Figure 5 depicts the RDs of the 24 h maximum lightning probabilities for forecast days 1, 3, and 7 in August of 2018 over the ConUS. It is important to note that forecast probabilities greater than 0.7 only occur in less than 0.1% of grid points and that 99.9% of the ConUS area exhibits a chance of lightning strikes less than 0.7 (70%). Thus, the larger deviations of the red curves from the 1:1 line for probabilities greater than 0.7 which are visible in Figure 3 and Figure 5 are essentially immaterial with regard to the actual model’s performance. Figure 5 illustrates that the model also yielded reliable predictions up to 7 days in advance when using the forecast GFS weather fields as drivers.

Figure 6 depicts a reliability diagram of the NARR-based lightning forecasts for Alaska, covering the entire fire season (1 May–31 August) of 2022. Once again, the red curve is very close to a perfect model data match (the 1:1 line) for all probabilities that are meaningfully represented over the AK domain.

Figure 7 compares the reliability diagrams of lightning predictions driven by either NARR data (left panel) or GFS initialization fields (right panel) during the most active portion of the 2022 fire season (1 June–31 August) in AK. Overall, the NARR-based lightning forecasts display better accuracy than those based on GFS initialization fields, considering that the ROC AUC values for the two drivers are almost identical.

Figure 8 shows the RDs and ROC curves for lightning predictions over AK, extending over 168 h and driven by the GFS forecast weather fields in June and July of 2022. Although more distant forecast periods might appear closer to the 1:1 “perfect” line in the RDs, the ROC curves show a gradual decrease in forecast accuracy (measured by the relationship between the Hit Rate and False-Alarm Rate), as each curve for later forecast periods has a smaller AUC value compared to earlier forecast periods. The AUC values decrease from 0.9328158 at forecast hours 0–3 to 0.8697127 at forecast hours 168–171. This indicates that the accuracy of lightning predictions deteriorates somewhat with the increasing uncertainty of numerical weather forecasts over time. Still, the AUC values indicate an outstanding model performance up to forecast hour 99 and excellent accuracy up to hour 147.

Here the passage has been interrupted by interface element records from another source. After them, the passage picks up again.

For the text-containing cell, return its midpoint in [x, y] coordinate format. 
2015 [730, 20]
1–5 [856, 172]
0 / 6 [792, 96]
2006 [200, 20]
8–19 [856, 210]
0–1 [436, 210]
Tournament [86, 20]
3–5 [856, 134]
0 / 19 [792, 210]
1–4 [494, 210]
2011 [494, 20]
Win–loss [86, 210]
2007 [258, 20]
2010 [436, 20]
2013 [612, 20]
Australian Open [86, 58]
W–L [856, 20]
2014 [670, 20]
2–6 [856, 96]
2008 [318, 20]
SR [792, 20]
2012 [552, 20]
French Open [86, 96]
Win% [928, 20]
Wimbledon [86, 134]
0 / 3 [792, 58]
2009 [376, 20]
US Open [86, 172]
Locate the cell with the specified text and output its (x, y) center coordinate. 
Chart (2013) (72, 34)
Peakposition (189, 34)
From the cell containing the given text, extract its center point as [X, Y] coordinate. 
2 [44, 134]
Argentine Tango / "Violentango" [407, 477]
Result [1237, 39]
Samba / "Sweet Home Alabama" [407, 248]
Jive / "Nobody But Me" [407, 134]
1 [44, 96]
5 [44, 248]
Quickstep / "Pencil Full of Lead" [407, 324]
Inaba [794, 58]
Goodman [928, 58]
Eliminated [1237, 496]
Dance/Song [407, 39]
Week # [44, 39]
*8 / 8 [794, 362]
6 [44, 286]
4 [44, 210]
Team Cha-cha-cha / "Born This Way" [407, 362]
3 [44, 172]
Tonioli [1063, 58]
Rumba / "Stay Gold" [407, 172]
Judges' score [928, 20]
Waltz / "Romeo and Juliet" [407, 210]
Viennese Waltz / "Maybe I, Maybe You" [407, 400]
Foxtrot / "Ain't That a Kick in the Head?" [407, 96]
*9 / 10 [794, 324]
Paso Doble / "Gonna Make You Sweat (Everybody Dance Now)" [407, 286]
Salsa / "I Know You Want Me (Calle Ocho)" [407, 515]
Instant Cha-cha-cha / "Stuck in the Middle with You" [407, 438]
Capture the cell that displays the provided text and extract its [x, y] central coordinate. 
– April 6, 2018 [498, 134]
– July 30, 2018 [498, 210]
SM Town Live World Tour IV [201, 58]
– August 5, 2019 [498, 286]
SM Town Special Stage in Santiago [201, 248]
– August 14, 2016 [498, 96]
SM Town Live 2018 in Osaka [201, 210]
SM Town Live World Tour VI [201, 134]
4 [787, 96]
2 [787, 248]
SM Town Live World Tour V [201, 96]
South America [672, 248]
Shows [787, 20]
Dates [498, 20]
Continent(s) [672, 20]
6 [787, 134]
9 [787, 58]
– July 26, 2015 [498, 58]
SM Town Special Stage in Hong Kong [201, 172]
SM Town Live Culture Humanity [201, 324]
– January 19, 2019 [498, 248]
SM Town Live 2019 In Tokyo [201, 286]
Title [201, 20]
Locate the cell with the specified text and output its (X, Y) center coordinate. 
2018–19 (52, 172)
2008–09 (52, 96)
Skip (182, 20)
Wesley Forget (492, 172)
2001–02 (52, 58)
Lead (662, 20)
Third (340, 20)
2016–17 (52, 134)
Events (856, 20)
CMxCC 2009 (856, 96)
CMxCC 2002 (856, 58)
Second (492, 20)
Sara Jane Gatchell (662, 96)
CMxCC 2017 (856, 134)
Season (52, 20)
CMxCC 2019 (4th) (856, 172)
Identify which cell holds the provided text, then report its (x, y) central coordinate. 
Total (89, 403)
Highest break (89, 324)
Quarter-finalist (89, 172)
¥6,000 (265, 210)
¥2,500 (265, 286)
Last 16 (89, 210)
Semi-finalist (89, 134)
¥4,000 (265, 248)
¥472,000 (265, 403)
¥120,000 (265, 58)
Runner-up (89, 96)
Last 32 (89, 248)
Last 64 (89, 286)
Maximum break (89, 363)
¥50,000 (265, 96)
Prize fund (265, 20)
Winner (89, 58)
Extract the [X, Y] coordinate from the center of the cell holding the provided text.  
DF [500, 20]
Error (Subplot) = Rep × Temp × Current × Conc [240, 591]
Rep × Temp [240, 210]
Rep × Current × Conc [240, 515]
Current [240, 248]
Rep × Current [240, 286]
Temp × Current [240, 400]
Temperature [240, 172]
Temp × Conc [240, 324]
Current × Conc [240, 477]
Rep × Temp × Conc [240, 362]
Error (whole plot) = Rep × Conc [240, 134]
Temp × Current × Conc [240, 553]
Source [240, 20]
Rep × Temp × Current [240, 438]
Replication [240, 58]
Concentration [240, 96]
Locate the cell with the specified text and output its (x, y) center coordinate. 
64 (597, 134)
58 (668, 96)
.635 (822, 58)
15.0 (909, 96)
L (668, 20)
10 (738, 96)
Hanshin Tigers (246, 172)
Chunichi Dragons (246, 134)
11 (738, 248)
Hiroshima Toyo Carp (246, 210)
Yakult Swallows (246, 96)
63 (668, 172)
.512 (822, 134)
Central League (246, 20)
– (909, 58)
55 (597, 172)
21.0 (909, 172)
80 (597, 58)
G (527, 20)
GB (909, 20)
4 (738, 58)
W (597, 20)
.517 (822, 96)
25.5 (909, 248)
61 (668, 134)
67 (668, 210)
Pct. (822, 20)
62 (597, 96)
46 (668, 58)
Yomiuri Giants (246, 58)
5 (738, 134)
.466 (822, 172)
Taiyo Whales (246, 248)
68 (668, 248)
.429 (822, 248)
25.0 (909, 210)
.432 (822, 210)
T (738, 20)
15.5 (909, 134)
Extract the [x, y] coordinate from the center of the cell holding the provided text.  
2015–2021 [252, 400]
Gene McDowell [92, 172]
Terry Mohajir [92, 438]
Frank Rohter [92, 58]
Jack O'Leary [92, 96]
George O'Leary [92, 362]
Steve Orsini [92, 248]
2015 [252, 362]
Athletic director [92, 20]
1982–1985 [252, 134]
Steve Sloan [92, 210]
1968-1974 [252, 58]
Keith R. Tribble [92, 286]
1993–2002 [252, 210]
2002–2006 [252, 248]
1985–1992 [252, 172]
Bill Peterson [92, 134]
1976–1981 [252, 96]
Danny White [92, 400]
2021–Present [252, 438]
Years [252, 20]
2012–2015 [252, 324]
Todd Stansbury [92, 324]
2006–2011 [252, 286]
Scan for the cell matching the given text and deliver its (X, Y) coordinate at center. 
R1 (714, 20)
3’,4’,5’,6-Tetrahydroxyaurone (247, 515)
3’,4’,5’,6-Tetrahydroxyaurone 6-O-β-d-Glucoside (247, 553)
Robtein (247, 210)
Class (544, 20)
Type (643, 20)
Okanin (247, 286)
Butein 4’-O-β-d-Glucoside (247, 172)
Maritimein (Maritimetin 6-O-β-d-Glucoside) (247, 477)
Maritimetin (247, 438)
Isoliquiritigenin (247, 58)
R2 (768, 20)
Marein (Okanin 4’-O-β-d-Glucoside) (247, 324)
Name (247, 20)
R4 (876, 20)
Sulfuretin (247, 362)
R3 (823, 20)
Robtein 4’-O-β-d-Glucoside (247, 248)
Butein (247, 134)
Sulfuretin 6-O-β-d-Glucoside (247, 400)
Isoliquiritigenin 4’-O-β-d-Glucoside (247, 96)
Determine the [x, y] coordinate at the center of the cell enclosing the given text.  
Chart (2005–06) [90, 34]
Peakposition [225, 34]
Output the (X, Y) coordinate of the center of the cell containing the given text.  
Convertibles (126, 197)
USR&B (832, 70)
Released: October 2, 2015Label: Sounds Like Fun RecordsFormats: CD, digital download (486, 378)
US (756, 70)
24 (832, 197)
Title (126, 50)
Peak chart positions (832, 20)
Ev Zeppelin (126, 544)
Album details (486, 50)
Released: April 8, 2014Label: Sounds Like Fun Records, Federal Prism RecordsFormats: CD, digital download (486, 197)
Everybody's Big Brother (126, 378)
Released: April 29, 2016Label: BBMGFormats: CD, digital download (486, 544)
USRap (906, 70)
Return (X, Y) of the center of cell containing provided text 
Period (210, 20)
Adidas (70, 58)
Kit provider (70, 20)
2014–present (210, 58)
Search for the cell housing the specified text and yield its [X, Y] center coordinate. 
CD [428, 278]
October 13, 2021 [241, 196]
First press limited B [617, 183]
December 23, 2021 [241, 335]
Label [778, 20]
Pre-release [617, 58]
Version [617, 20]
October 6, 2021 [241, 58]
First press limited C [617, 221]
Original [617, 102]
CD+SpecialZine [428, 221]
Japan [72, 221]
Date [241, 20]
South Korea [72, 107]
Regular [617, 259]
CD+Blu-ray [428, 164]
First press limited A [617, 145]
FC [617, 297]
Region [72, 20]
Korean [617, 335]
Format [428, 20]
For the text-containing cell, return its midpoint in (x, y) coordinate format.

Figure 9 displays the observed lightning data overlaid on predicted 24 h maximum lightning probabilities for the ConUS for forecast days 1, 3, 5, and 7, beginning on 15 July 2018. Figure 10 shows similar overlays for AK during two high-intensity lightning events that occurred on 4 June and 20 June in 2022. These overlay maps visually illustrate the ability of the lightning prediction model to successfully capture regions of intense lightning.

4. Conclusions

We presented here the first and only operational, gridded lightning probability forecast algorithm for the continental USA and Alaska, derived from 29-year-long data records, that runs on a uniform 20 km continental grid. The statistical procedure of model derivation revealed that the occurrence of lightning strikes primarily depends on three factors: the temperatures and geopotential heights across the pressure levels at a grid point, the amount of low-level atmospheric moisture, and the wind speed/wind direction. These physical variables apparently aid in controlling the vertical separation of electric charges in the lower troposphere during thunderstorms, at a 20 km resolution, increasing the voltage potential between the cloud deck and the ground to a level that triggers electrical discharges.

The results obtained from the model verification performed employing independent data indicate that probabilistic predictions of CG lightning strikes are feasible and can be statistically reliable up to 7 days in advance when driven by output from operational, numerical weather forecast models such as the GFS. Hence, this new lightning prediction algorithm can be incorporated into future forecasting systems of fire ignition probabilities to quantify the risk of naturally occurring wildfires at a national level.